If you haven’t read the federal government’s 2016 budget yet, I recommend it. Fun read. Not a lot of twists and turns, but it kept me engaged. My favourite part is on page 92.
Now, sure, it doesn’t look like much. It’s just a rather nondescript transit funding table — all text and numbers.
There’s no colour. No stock photos of smiling children or very serious businesspeople.
It’s simply got a list of provinces and territories with their share of national transit ridership, with that share then used to calculate how much of the government’s planned $3.4 billion in transit funding (over three years) each province will get.
That may sound like an unremarkable thing — like, duh, of course transit funding should be divvied up using a metric like ridership — but for those of us who have followed the issue of government transit funding for a long time, this is a revolutionary shift.
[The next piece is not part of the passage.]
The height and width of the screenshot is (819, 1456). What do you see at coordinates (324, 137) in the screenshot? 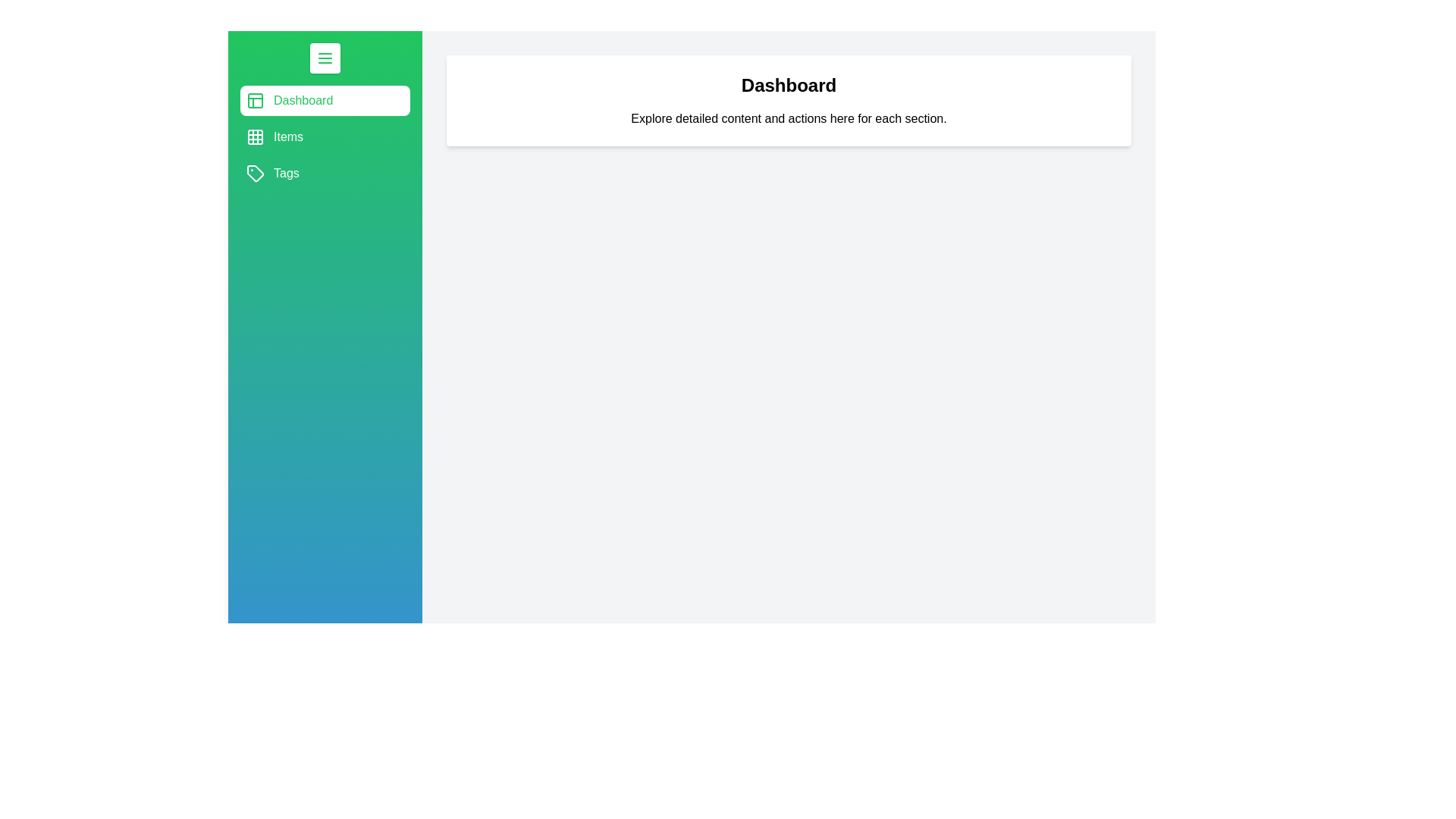
I see `the section Items to reveal its hover effect` at bounding box center [324, 137].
Here’s why. Traditionally, federal and provincial funding for transit has been doled out on a piecemeal, arbitrary basis. Government budgets would either commit to funding a few specific projects — usually with only the barest of justifications — or they would promise only to spend a certain amount of transit money, with the details TBD.
This led to an environment where transit funding announcements became absurdly politicized. With no mechanism for determining how to allocate cash, the last few decades are rife with examples of governments funding projects not based on ridership or business case, but because there was some political upside.
I could go on, but you get the point. If nothing else, page 92 is an indication that one level of government plans to get out of the business of picking transit winners and losers and instead simply provide a steady stream of funding for transit based on an objective measure like ridership.
That’s an important shift — one that I hope Prime Minister Justin Trudeau’s government follows through on.
Because the truth about building transit is that it doesn’t need to be such a divisive, complex issue. It doesn’t need to be about flashy campaign promises, or winning over key vote demographics, or colourful but entirely unrealistic maps.
Instead, as page 92 demonstrates, it can just be about math.